During the second half, Smash fumbles and the Laribee Lions score another touchdown, forcing Eric to replace him with Tim at tailback. With the change, Tim leads the team to a comeback 28–17 victory, but Smash is humiliated upon seeing Hunt leave the game. Tim is given the football as a trophy, and he in turn gives it to Jason for inspiring them, who quietly thanks him without confrontation.

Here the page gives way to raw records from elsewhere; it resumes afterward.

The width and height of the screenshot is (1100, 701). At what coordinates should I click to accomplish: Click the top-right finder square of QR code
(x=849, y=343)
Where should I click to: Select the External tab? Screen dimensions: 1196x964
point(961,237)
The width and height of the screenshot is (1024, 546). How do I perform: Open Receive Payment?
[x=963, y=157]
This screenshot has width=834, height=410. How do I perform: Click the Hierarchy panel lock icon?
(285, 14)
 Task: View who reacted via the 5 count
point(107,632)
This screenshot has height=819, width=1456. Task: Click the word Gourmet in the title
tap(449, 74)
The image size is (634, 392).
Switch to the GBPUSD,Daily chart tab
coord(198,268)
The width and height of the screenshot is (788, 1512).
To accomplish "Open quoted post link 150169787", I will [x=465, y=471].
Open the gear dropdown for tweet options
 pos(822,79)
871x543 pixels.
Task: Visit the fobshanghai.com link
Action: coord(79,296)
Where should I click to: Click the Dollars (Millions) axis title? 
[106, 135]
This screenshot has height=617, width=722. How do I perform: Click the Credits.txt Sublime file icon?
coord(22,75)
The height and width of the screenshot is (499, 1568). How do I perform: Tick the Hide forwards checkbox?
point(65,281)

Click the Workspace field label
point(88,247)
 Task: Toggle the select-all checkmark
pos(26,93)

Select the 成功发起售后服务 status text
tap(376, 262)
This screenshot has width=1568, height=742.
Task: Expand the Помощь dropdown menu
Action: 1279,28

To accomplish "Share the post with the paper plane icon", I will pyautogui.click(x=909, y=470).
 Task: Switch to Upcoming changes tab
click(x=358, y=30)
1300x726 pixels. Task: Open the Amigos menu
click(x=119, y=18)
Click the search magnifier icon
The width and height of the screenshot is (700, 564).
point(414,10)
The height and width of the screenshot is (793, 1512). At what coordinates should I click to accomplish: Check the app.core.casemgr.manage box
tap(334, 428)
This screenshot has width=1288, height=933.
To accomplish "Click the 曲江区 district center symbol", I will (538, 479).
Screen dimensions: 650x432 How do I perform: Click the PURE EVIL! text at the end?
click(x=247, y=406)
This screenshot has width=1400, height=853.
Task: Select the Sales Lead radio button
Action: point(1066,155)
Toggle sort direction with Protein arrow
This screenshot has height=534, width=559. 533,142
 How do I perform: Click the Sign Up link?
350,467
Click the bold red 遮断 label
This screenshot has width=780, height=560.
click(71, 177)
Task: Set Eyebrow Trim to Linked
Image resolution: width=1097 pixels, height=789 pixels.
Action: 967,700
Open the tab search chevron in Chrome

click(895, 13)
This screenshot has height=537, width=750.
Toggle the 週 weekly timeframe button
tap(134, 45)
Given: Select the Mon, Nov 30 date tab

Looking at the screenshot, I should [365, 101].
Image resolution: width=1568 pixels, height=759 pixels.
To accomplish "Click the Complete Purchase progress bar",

A saddened Smash visits Hunt to ask about his prospects, who tells him to work on his size and strength. Desperate, Smash decides to start injecting himself with testosterone cypionate.

==Production==
===Development===
In October 2006, NBC announced that the seventh episode of the season would be titled "Homecoming". The episode was written by producer David Hudgins and directed by Patrick Norris. This was Hudgins' first writing credit, and Norris' first directing credit.

==Reception==
===Viewers===
In its original American broadcast, "Homecoming" was seen by an estimated 5.48 million household viewers with a 1.9 in the 18–49 demographics. This means that 1.9 percent of all households with televisions watched the episode. It finished 73rd out of 99 programs airing from November 13–19, 2006. This was a 8% decrease in viewership from the previous episode, which was watched by an estimated 5.94 million household viewers with a 2.1 in the 18–49 demographics.

===Critical reviews===
"Homecoming" received near critical acclaim. Eric Goldman of IGN gave the episode a "great" 8.8 out of 10 and wrote, "It's too narrow minded to say the show is about a football team; rather, the series is showing what life is like for the residents of this specific, and yes, football-minded, town."

Sonia Saraiya of The A.V. Club gave the episode an "A–" grade and wrote, "'Homecoming' is a shaggier episode, but damn, I love it. On a story level, it doesn't quite deliver the complete arcs that 'El Accidente' does. It's a far more deconstructed and impressionistic episode — in a way that recalls the pilot episode. But it also plays the viewer like a violin, eliciting all the required notes and then finishing with a flourish. I don't even really like Jason Street, but his return to the Panthers field is totally heartbreaking."

Alan Sepinwall wrote, "there was the Jason Street subplot to make the rest of it more than palatable. Even when the rest of the show is taking narrative shortcuts or reverting to cliche, they continue to do right by this character and his story, and Scott Porter tends to get me choked up at least once a week." Leah Friedman of TV Guide wrote, "The most emotional moment last night was, of course, when Street led his team onto the field. I don't know why I got choked up, but it was certainly something to watch the entire town rally around him."

Brett Love of TV Squad wrote, "All in all, this wasn't my favorite episode. There were just too many little things that didn't quite work. In the bigger picture of the series though, it did deliver a lot of pieces that will figure in, so it certainly wasn't a bad episode." Television Without Pity gave the episode a "B" grade.